Потом выяснилось, что он, не зная приёмов спасения на воде, толчками под водой вытолкал меня на берег. Благо, что спасительный берег недалеко был.
        Сказать, что случай этот послужил для меня уроком на всю оставшуюся жизнь — значит погрешить против истины. Я ещё раз тонул по своей собственной вине, будучи уже взрослым, на реке Енисей. Эта могучая сибирская река вообще не терпит легкомысленного к себе отношения. В ней такая плотность воды, что даже хорошим пловцам нелегко держаться на воде. К тому же вода в Енисее всегда холодная, даже в самый жаркий климатический период. Из-за донных родничков и холодных течений эту коварную реку не нагреть. Водопровод в Красноярске запитан не из самой реки, как это практикуют на западе России, а из глубокой скважины под руслом реки. Видимо там стоит студёное подземное море. Кстати, у нас великолепная на вкус вода — можно пить прямо из-под крана. Но я отвлёкся….
        Мы с товарищами распивали на бережку реки портвейн и вели неспешную беседу. Было начало осени. Как вдруг, мне пришло в голову компанию нашу удивить, или напугать. Может это был просто хмельной выпендрёж с моей стороны. Я стал на торчащий из воды большой камень-валун и, якобы потеряв равновесие, полетел спиной в реку во всей одежде. Замочить одежду я не боялся — наша компания поддерживала огонь в костерке, что-то запекая на углях из закуски. Да и на улице не было холодно. Но кто же мог знать, что в этом месте прямо у берега яма. Запаниковал я, когда не почувствовал под ногами твёрдого дна. В вертикальном положении шлёпал я руками по ледяной воде; намокнув моментально, моя одежда, словно свинцовый скафандр, неумолимо тянула меня на дно. На этот раз испугался я сильно! Захлёбываясь енисейской водой, позвать на помощь я тоже не мог. На берегу же оценили мою шутку и весело смеялись. Кто же всерьёз поверит, что взрослый мужик станет тонуть в пяти метрах от берега?

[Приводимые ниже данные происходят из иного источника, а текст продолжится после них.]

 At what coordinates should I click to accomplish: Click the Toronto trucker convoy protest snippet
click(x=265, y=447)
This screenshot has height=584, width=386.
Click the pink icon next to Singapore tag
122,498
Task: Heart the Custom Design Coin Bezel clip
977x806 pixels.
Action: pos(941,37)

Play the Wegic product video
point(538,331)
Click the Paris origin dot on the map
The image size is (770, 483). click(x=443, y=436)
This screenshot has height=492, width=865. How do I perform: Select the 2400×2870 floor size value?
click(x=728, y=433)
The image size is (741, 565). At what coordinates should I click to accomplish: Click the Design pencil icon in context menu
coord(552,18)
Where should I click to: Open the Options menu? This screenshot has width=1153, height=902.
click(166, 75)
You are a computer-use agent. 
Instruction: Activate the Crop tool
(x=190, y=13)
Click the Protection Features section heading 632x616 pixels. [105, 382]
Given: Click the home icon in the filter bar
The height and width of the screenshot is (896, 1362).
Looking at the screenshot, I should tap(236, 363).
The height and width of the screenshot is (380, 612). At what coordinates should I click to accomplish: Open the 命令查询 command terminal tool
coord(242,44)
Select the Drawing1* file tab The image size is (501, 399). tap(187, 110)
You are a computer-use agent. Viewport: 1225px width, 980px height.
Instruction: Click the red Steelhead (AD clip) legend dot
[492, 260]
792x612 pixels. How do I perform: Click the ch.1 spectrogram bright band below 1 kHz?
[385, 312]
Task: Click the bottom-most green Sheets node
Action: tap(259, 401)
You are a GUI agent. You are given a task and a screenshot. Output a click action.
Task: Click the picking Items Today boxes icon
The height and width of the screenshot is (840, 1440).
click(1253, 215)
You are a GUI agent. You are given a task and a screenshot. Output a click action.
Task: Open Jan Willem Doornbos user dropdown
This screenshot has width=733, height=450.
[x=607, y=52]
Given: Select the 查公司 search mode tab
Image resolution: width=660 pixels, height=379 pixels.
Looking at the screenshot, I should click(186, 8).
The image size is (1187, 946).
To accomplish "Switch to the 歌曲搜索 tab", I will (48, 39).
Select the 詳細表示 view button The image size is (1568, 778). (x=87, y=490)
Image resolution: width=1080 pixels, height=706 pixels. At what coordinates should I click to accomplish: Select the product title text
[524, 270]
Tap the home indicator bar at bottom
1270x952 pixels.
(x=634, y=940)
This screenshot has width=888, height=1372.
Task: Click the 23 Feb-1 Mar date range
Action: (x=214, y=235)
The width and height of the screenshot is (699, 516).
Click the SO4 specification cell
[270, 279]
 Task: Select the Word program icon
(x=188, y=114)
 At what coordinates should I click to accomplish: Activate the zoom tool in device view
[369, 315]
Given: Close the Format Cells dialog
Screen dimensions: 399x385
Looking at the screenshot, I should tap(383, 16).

        И на этот раз судьба благоволила мне. Когда я потерял уже всякую надежду, носок моего ботинка упёрся во что-то твёрдое и я, оттолкнувшись от этой твёрдой точки, подаренной мне самим проведением, на четвереньках выбрался на спасительный берег. Представляете, я даже никому ничего не сказал. Выпил дрожащей рукой стакан вина и молча стал сушить одежду у костра. На этот раз урок сей усвоил я накрепко и навсегда!..
        Так вот, опыт пионерского лагеря — это возможность пожить без, порой назойливого, догляда родителей, и надоедливой их опёки. Это общение с природой, свежий воздух и сытая беззаботная жизнь, и первая сигаретка тайком, и первый поцелуй в щёчку. Первая любовь к девочке, которая заставила бешено биться твоё сердечко. В дни городских школьных буден и забот ты, наверное, и не заметил бы её. Эти наши дежурства на хозворотах, качели, лагерь спит послеобеденным сном, и мы — глаза в глаза. Вверх-вниз, вверх-вниз — и звонкий смех твой, улетающий прямо в неоглядное синее небо. Где ты теперь, девчонка из моего детства? Как сложилась твоя жизнь? Видишь, я помню тебя и через половину века!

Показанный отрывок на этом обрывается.